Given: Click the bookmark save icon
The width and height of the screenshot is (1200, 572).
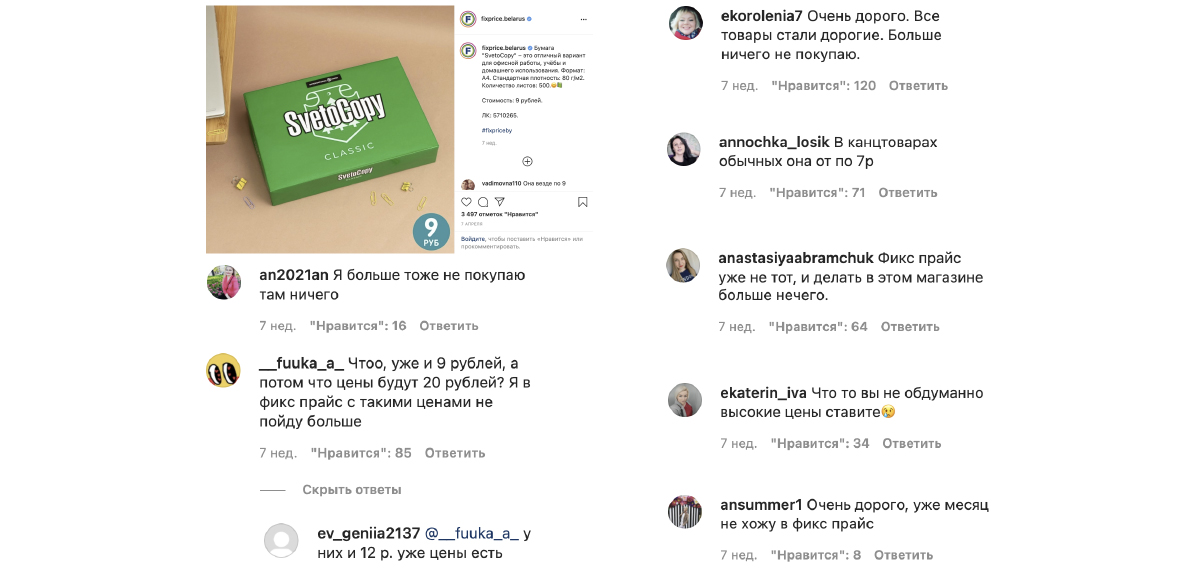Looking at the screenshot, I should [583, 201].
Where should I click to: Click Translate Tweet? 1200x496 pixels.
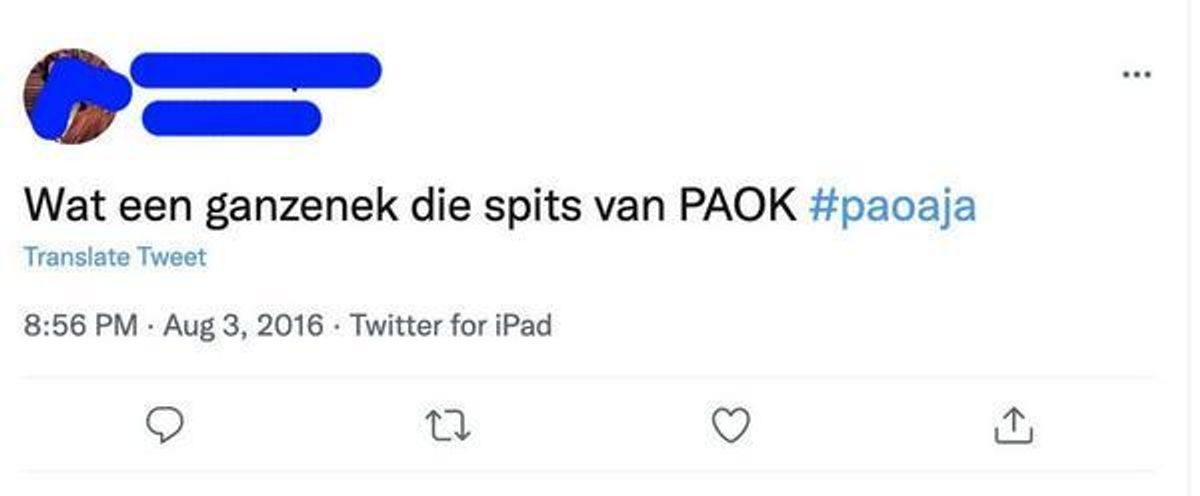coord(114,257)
..............................
▶ [Requirement] From the first line to the last, return the records exactly and leave the pictures behind.

▶ [Exercise result]
Given: Click the bookmark save icon
The width and height of the screenshot is (1200, 572).
Looking at the screenshot, I should [583, 201].
Where should I click to: Click Translate Tweet? 1200x496 pixels.
coord(114,257)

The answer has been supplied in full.